家庭の味

 2人で過ごす日の夕飯は、ほとんどゼノの手料理だった。元々料理が趣味だと公言するくらいなので、ゼノの作る料理は美味い。バース育ちのカナタからすると驚くような味付けや見た目の料理もたまにあるが、ほとんどが令梟の宇宙内で流行っているまたは過去に流行った料理だそうだ。初見の取っつきにくささえ無くなってしまえば、好みは別として美味であることに違いなかった。

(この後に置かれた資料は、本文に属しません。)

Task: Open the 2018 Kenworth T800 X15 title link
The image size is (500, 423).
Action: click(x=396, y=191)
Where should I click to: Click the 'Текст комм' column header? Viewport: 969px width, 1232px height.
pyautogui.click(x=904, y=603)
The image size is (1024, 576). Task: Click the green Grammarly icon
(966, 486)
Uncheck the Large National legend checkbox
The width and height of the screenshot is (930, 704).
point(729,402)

 突然連れてこられた飛空都市で最初に、そして誰より親身になってくれたゼノ。ごく初期にハンガーストライキをした際に、バースの料理を作ってきてくれたこともある。もしや全く意図はなくとも胃袋を掴まれたんだろうかと以前ちらりと考えてしまったほど、カナタにとってゼノの手料理は慣れ親しんだものになってきていた。
 まもなく終わりを迎えるだろう女王試験期間中、料理に限らず誰よりも世話になった自覚がある。時間のある時にカナタの故郷の料理を調べて作ってくれることも含めて、いくら感謝しても足りないくらいだ。本人に言っても好きでしてることだからと、礼を言うことさえ辞退されそうだが。
 代わりに、というのも変な話だが、カナタはこっそり好物を作る練習をしていた。豚ロースを使った生姜焼きと、付け合わせの千切りキャベツというメイン料理を。調べれば生姜焼きのレシピはすぐにわかったが、それは誰かの味であって、カナタの好きなカナタの家の味とは異なる。母親の手伝いをしたこともなければ作り方やコツを訊いたこともなく、頼りになるのは自分の味覚だけ。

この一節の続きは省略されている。